W przypadku mezczyzn jest na odwrót. Im facet mniej inteligentny tym łatwiej poderwie 🙂
W końcu.. informatycy..prezesi firm chodzą szkolenia… skoro mają prestiż spoleczny..czemu nie działa to na kobiety?
Radi: Po części masz racje. Jest jeszcze kilka innych aspektów, które IMHO mają większy wpływ np. wizerunek zbliżony do mężczyzny z jej świata, seksualność, itd. Kiedyś o tym napisze osobny post.

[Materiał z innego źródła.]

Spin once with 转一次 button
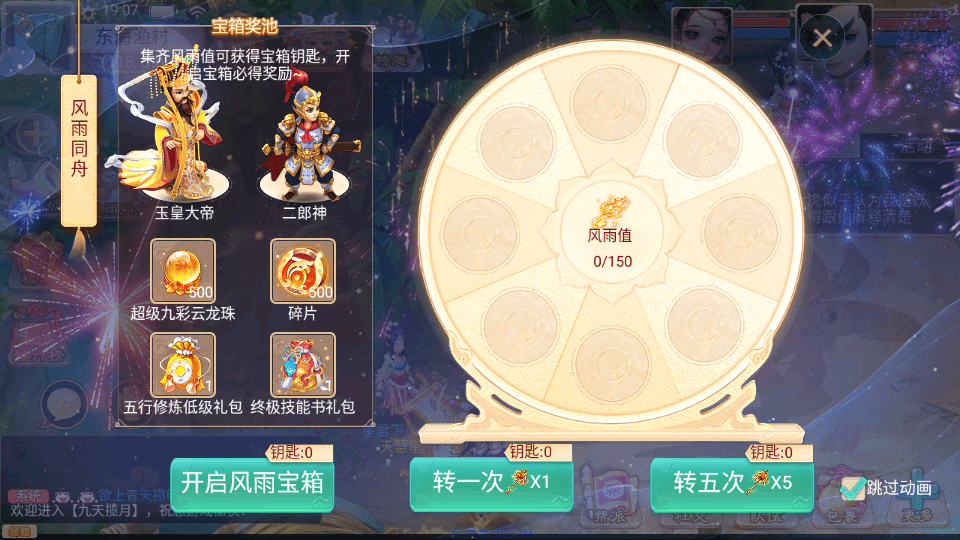Screen dimensions: 960x540 (x=492, y=483)
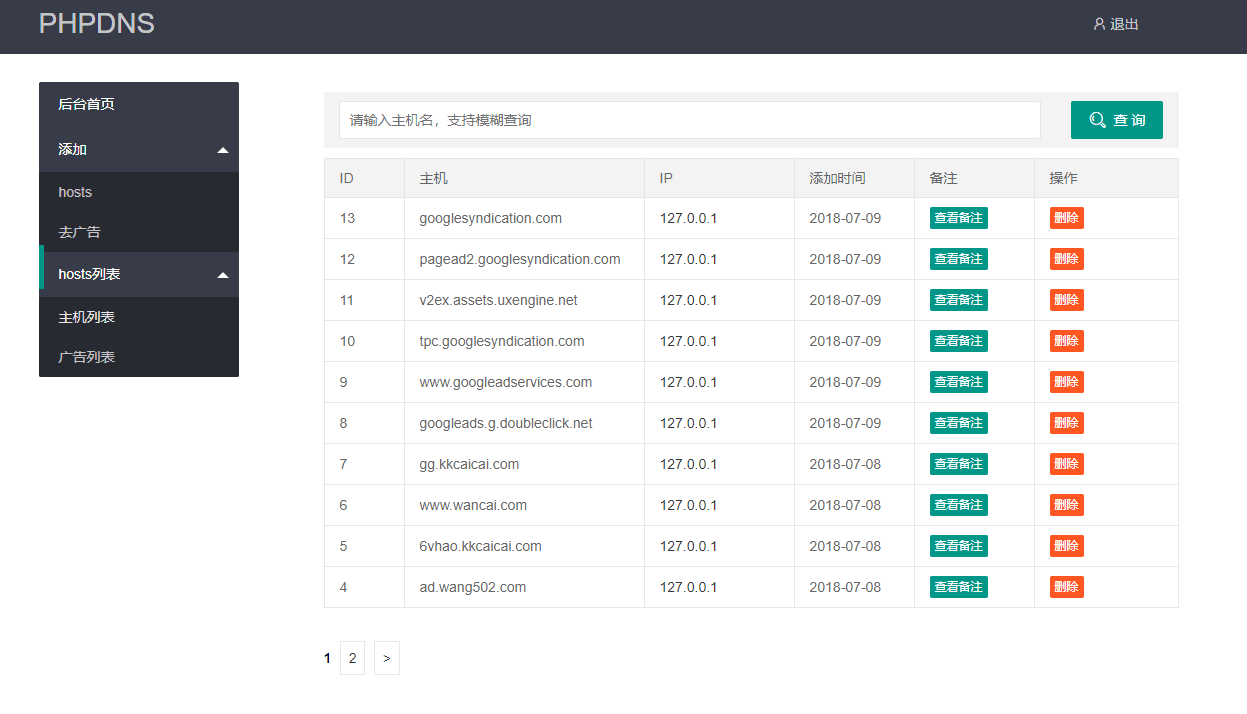Delete the pagead2.googlesyndication.com entry

pyautogui.click(x=1066, y=259)
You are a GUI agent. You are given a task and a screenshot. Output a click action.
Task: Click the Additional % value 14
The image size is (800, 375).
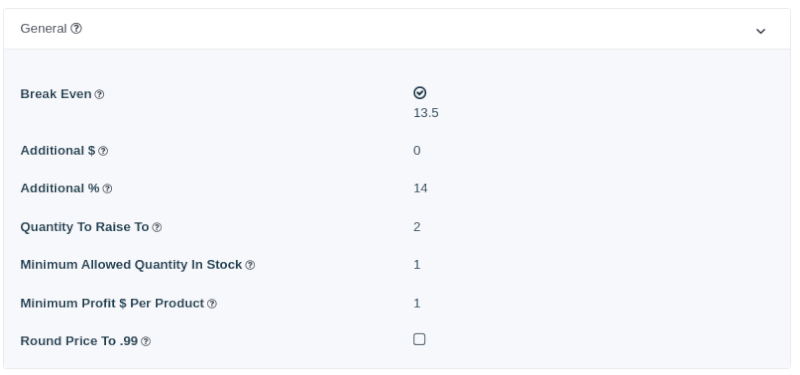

informatycy nie maja zbyt wielkiego prestiżu społecznego 😉 Prezesi firm – tak. Problem jest w tym, że oni nie umieją odpowiednio przekazać swojego statusu i wpadają w ramę faceta starającego się za bardzo zaimponować kobiecie. W obu powyższych przypadkach dochodzą oczywiście braki w umiejętności wywoływania emocji, logistyczne, braki w rozumieniu psychiki kobiety itd itd. To oczywiście generalizacja, od której są wyjątki.
Twoja wypowiedź o aspektach mających wpływ na uwodzenie kobiety z danej rzeczywistości (w grę wchodzi inteligencja, otoczenie, status itd.) jest bardzo interesująca. Post opisujący te aspekty, poparty Twoją rozległą i sprawdzoną wiedzą w długoletniej praktyce uwodzenia oraz nauczaniu innych tych wspaniałych umiejętności, jest świetnym pomysłem, byłby dla czytelników popularną i pomocną lekturą.
w logiczny sposób można wytłumaczyć sobie to że kobiety lubią emocje i reagują na nie, dlatego wbrew pozorom podejście do obcej kobiety i (umiejętne) rozpoczęcie rozmowy kobietom może się podobać – zawiera emocje.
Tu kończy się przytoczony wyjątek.